## Short task
Retype, verbatim, the lines from the start of the records through the line containing "click(x=106, y=346)", inclusive. Omit the pictures from your output.

···

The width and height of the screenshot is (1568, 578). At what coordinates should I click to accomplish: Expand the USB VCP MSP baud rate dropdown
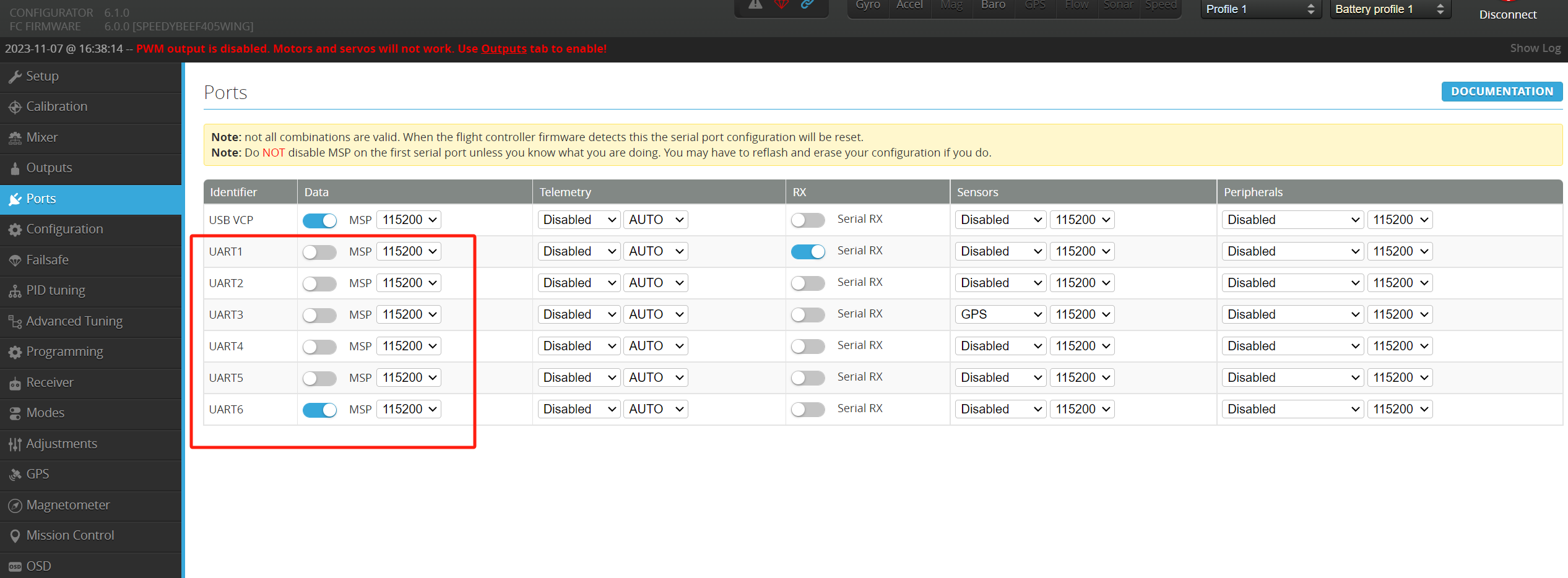(409, 220)
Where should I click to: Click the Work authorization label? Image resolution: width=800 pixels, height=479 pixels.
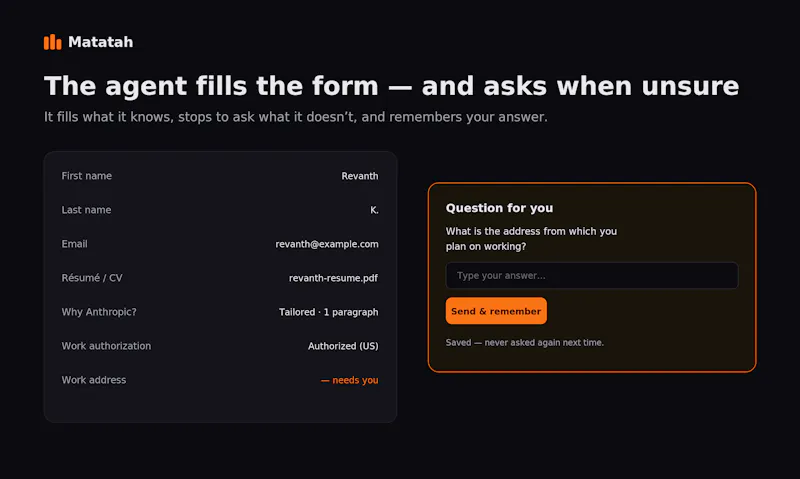click(x=106, y=346)
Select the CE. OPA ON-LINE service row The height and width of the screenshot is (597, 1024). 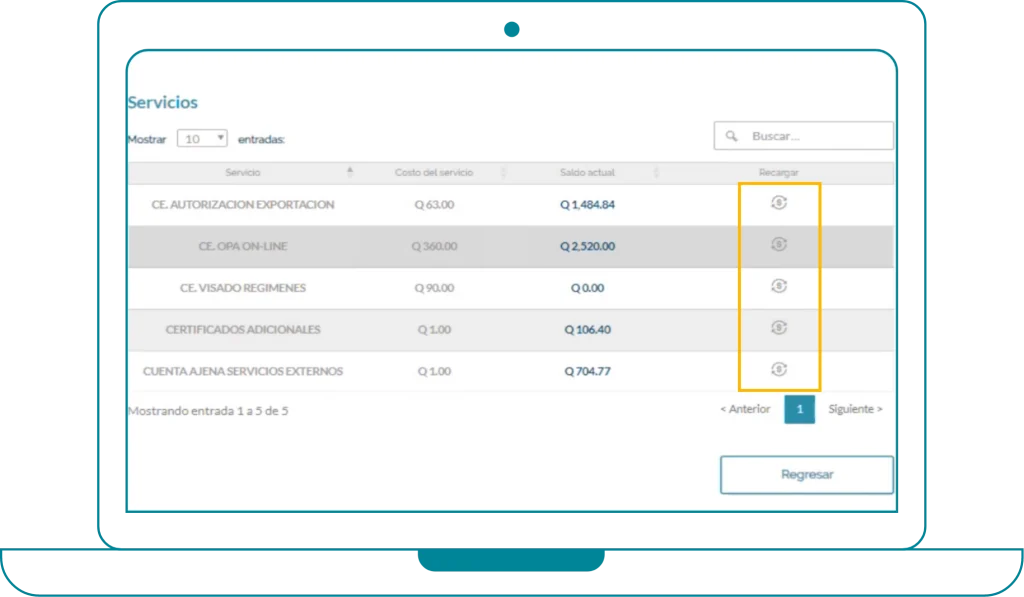click(243, 246)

···

## Result of this task
The width and height of the screenshot is (1568, 578). At what coordinates should I click to accomplish: Expand the USB VCP MSP baud rate dropdown
(409, 220)
Where should I click to: Click the Work authorization label? Image resolution: width=800 pixels, height=479 pixels.
click(x=106, y=346)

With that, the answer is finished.